=== Section Start ===

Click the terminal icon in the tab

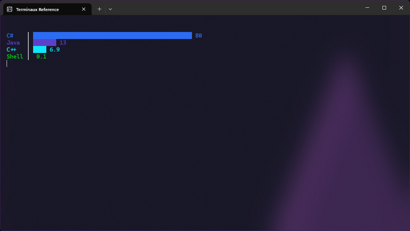10,9
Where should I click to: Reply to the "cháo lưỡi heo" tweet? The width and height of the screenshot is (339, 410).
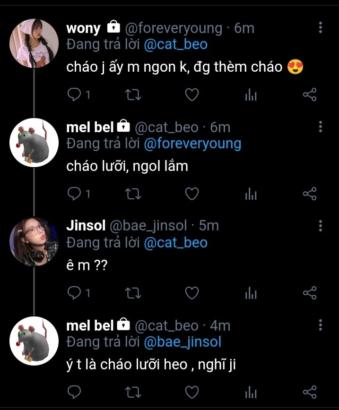[75, 392]
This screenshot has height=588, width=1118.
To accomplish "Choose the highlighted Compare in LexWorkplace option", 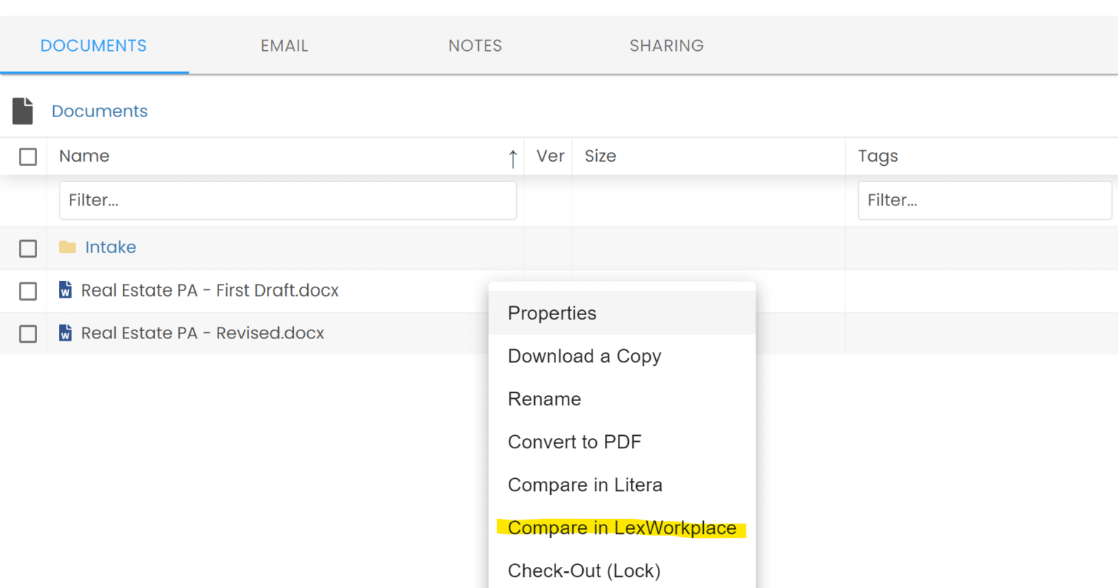I will pos(622,528).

=== Section End ===

**TASK DIRECTIONS**
The images in the entries above should be left out; please reproduce exactly the lines from the first through the one containing "This screenshot has height=588, width=1118.".

**ANSWER TO THIS PROBLEM**
Click the terminal icon in the tab

10,9
Where should I click to: Reply to the "cháo lưỡi heo" tweet? The width and height of the screenshot is (339, 410).
[75, 392]
This screenshot has height=588, width=1118.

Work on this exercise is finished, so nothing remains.